M129Remark Code (RARC)Active
Effective 01/01/1997 · Updated 06/30/2003

M129 Remark Code - X-ray Availability Indicator Issue

The M129 remark code indicates that the claim includes a missing, incomplete, or invalid indicator of x-ray availability for review. This remark supplements the information provided by an accompanying reason code, clarifying the specific issue with the x-ray documentation related to the claim.
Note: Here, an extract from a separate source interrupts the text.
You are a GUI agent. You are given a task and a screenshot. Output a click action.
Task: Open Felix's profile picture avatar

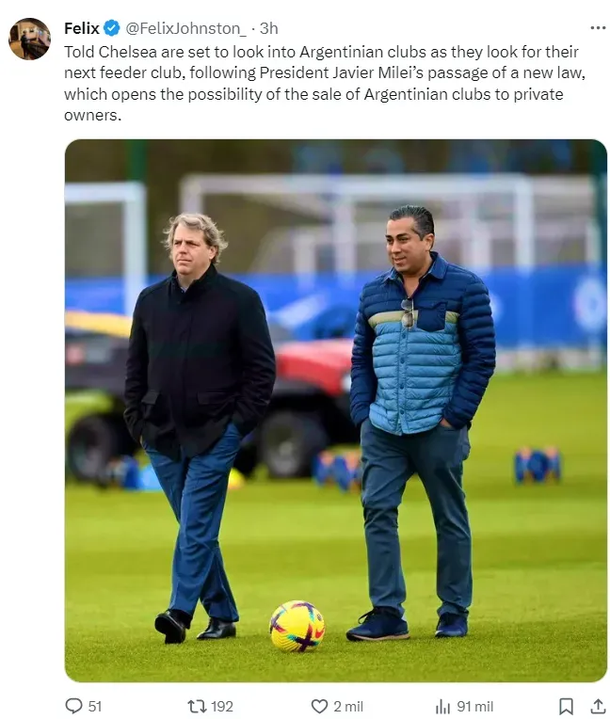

How It Relates to the Denial

The M129 code typically accompanies reason codes that indicate a denial or adjustment due to documentation issues. The combination signals that the payer requires specific x-ray availability information to proceed with the claim assessment.

Common Scenarios

1A provider submitted a claim for a diagnostic service that requires x-ray review, but the remittance returned shows a denial for missing documentation.
→ The M129 remark suggests that the payer is unable to verify the x-ray availability because the required indicator was not included or is invalid, prompting a need for proper documentation.
2A claim for an imaging service was adjusted due to insufficient documentation, and the remittance includes the M129 remark code.
→ This indicates that the payer found the x-ray availability indicator lacking or incorrectly filled out, necessitating clarification or correction before the claim can be processed further.
3A billing office received a denial for a procedure that requires x-ray evidence, along with the M129 remark on the remittance advice.
→ The M129 remark highlights the specific deficiency regarding x-ray availability documentation, which must be addressed to resolve the denial.

What to Do

  1. Review the claim documentation for x-ray availability indicators to ensure they are complete and accurate.
  2. Correct any missing or invalid x-ray availability information and prepare to resubmit the claim if necessary.

What to Check

  • The claim submission documents for the x-ray availability indicator field.
  • Any attached medical records or notes that reference the x-ray availability.
  • The payer's requirements for x-ray documentation to confirm compliance.